Allowing companies to allot more shares for their employees during public offers, markets regulator Sebi today increased the limit for the value of such allotments to Rs 5 lakh, up from Rs 2 lakh currently, under staff quota.
The move follows representations requesting Sebi to consider relaxing its regulations to enable employees to apply for shares beyond the limit of Rs 2 lakh per employee.
Besides, Sebi was also requested to allow under- subscription in the employee reservation portion to be allotted to employees over and above the extant limit of Rs 2 lakh on a proportionate basis.
Under the Sebi (Issue of Capital and Disclosure Requirements) Regulations, also known as ICDR Regulations, an issuer can make reservation for employees which can not exceed 5 per cent of the post issue capital of the issuer.
Further, the regulation provides that the value of allotment to any employee in pursuance of reservation, can not exceed Rs 2 lakh.

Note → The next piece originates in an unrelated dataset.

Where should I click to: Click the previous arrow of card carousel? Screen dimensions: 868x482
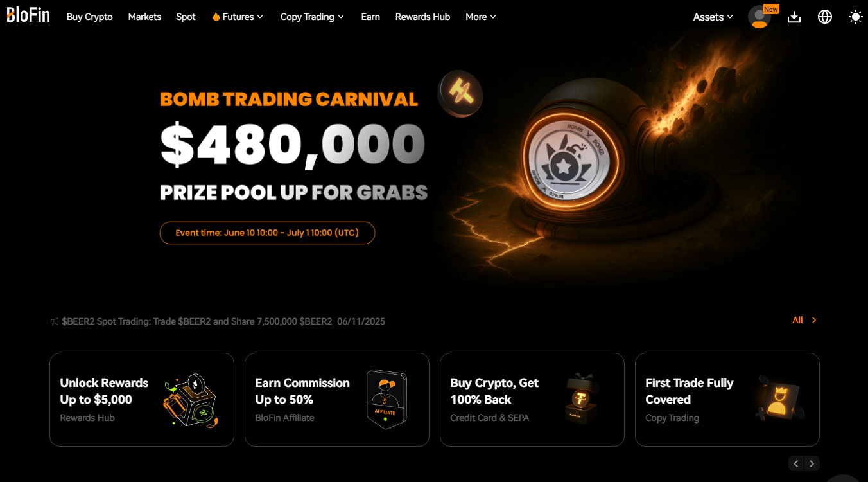[x=796, y=463]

At a board meeting held here today, Sebi approved a proposal to allow allotment to employees in excess of the extant limit of Rs 2 lakh per employee under employee reservation quota.
“The application for shares of the value in excess of Rs 2 lakh shall be considered as application for additional shares and shall be considered only in the event of under- subscription in the employee reservation portion.
“The unsubscribed shares available in the employee reservation portion shall be allotted on a proportionate basis to the employees who have applied for the additional shares. Value of total allotment to an employee under the employee reservation portion, including the additional allotment shall not exceed Rs 5 lakh,” Sebi said.